4.2. Interpretation of Main Findings

With the sample size confound addressed, we can interpret the main results from our $2\times 2$ experiment.

4.2.1. RQ1: Transformers Excel on `Pure’ Behavioral Data

Our results from the `Pure’ conditions (Table 5 and Table 6) serve as a clear baseline. The ALBERT model’s superior performance ($F_1>0.81$) confirms that when the behavioral signal is unambiguous (i.e., unanimous annotator agreement), modern transformers can effectively learn and generalize. The non-overlapping confidence intervals suggest this advantage is not trivial. This finding aligns with the broader consensus that transformers are the state-of-the-art for most NLP tasks.

4.2.2. RQ2: Label Ambiguity is the Primary Driver of Performance Loss

The most significant finding of this study is the dramatic performance drop when moving from `Pure’ to `Majority’ data. In the multi-class task (Table 8), ALBERT’s F1-Score plummeted from $0.8165$ to $0.6894$, a $\approx 15.6\%$ relative decrease. This demonstrates that the `noise’ introduced by simple majority-vote labeling—which mixes clear signals with highly contested ones—is the single greatest bottleneck to model performance. This confirms our second hypothesis that label ambiguity severely harms model efficacy.

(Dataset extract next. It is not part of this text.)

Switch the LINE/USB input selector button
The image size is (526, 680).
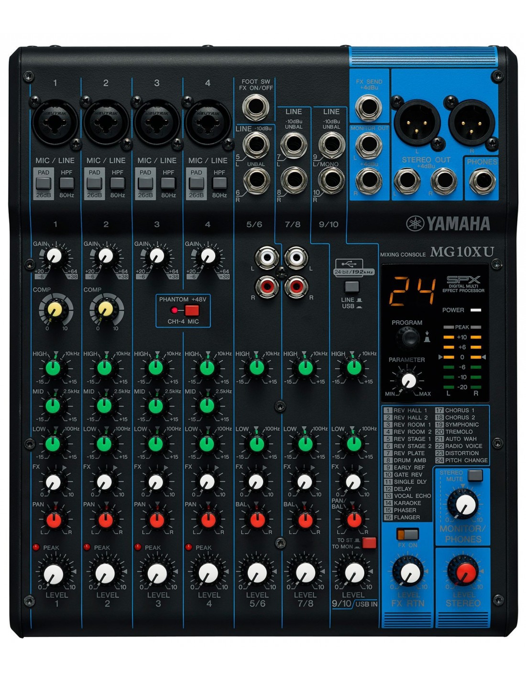(x=351, y=287)
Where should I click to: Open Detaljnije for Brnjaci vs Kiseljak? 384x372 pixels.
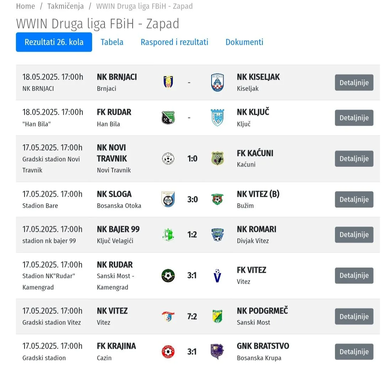point(354,83)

4.2.3. RQ3: Task Complexity Compounds the Effect of Ambiguity

Our third hypothesis was that task complexity would compound the negative effect of noise. The summary in Table 9 clearly supports this by highlighting an interaction effect between the two factors.

When data was `Pure’ (Low Noise), moving from a simple binary task ($F_1:0.8126$) to a complex multi-class task ($F_1:0.8165$) had a negligible impact. This suggests the ALBERT model is robust to task complexity when the data is clean. However, when data was `Majority’ (High Noise), the story changed dramatically. Performance on the simple binary task ($F_1:0.7447$) was already degraded, but when task complexity was added, performance fell even further to $0.6894$. This demonstrates a clear interaction: the models are capable of handling complexity, but not when the training data is also ambiguous and noisy. The negative impact of ambiguity is significantly worsened when combined with high task complexity.

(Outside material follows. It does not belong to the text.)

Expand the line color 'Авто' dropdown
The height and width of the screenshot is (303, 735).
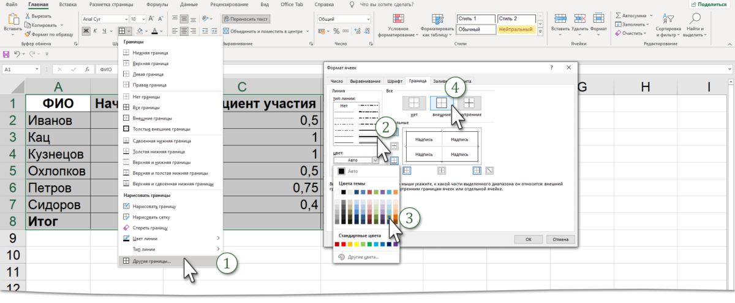[374, 159]
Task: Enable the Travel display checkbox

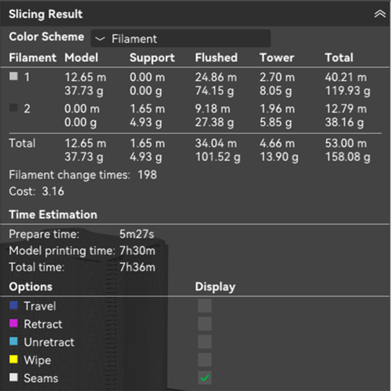Action: pos(205,306)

4.3. Implications and Future Work

Our findings have significant implications for the field of behavioral data science and hate speech detection.

The results constitute a powerful argument for the `Data-Centric’ approach to AI. The bottleneck for this behavioral task was clearly not the model architecture (ALBERT was superior) but the quality of the data. Consequently, simply building a bigger model will not solve a problem rooted in ambiguous human-annotated labels.

Furthermore, our results show that the widespread practice of using `majority vote’ is a problematic aggregation strategy. It masks inherent behavioral ambiguity and creates a noisy signal that degrades even the most advanced models. Researchers should be transparent about their aggregation methods and, when possible, use `Pure’ (unanimous) subsets for more reliable model benchmarking.

For future work on ambiguity, researchers should treat annotator disagreement as a feature, not as noise to be filtered. Methods from psychology and psychometrics, such as modeling individual annotator biases or using `think-aloud’ protocols, could provide a deeper understanding of why disagreement occurs [21]. Furthermore, developing models that can explicitly learn from ambiguous or `soft’ labels could be a fruitful avenue for progress in handling behaviorally complex tasks.

4.4. Conclusions

This study conducted a $2\times 2$ quasi-experimental analysis to measure the impact of behavioral label ambiguity and task complexity on hate speech detection. Our findings demonstrate that while transformer models (ALBERT) are the top performers, their efficacy is fundamentally dependent on data quality. We found that the ambiguity introduced by `majority vote’ labeling is the primary driver of performance degradation, and that this negative effect is significantly compounded when the task is also complex (multi-class). This work provides strong evidence that for subjective, behavior-driven tasks, investing in data quality and resolving annotator disagreement is more critical for progress than model architecture alone.